We have now walked through only 4 of the many risk checks provided by SecureAuth Adaptive Authentication. We could say we have more visibility and could have stopped this transaction. But let’s give our attackers more credit – they are smart and cunning. Let’s say they made it past the SecureAuth Threat Service, what else can SecureAuth do to detect and prevent threats:

  • PHONE FRAUD DETECTION: A service to check if the carrier of the number has changed. This would have stopped the SMS from being delivered to any of the banking customers that had a carrier swap from their original phone. We can also check to see if the phone number has recently been ported or the phone type associated with number has changed (e.g. from mobile number to landline, VoIP, etc.)

    • This could have stopped the attackers who switched their targets phone carriers to get the SMS. We have some other information that says some just forwarded the number so this wouldn’t have stopped the attacker. Let’s continue on with the assumption we have some extremely talented attackers.

  • USER and ENTITY BEHAVIOR ANALYTICS (UEBA): This check would show that the banking customer never logs into their account at off hours. A historical trend would show there is risk in this user’s behavior and the Bank should stop the transaction or offer an MFA step.
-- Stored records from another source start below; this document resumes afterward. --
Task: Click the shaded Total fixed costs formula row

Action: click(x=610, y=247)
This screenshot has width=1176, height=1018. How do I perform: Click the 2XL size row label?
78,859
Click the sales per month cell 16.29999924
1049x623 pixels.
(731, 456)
    • This is a little harder to now defeat, because if the attackers wanted to mimic the user’s behavior then they would have had to carry out the attack during daylight or when the target is awake. But for the sake of challenge let’s say they made it past – now what?

  • BEHAVIORAL BIOMETRICS: This would be a hard one to defeat for an attacker. They would have to mimic the typing pattern and the mouse movements. A fail of this risk check could end the transaction.

As you can see there are many layers in how we look at truly authenticating a user, including but not limited to 2FA. We believe this is safe, secure, and non-intrusive way to validate a user’s identity and prevent the misuse of stolen credentials. It would take quite a bit of work to defeat all of these risk checks and the attacker would likely have gotten discouraged and moved on to other easier targets.

If some of these risk check had been defeated, SecureAuth would have logged and reported them to a security information and event management (SIEM) system giving the security operations center (SOC) visibility and help analysts correlate threat data from network and endpoint system to track the attack trajectory.

We reached the point where consumers are now adopting 2FA by means of SMS. So it’s finally easier to use! BUT…we also know that 2FA is not enough and multiple risk checks/adaptive authentication can help detect and protect against attacks using SS7, stolen credentials and any number of other vulnerabilities. SecureAuth supports over 25 different authentication methods, some of which do not rely on the SS7 network like Symbol to Accept.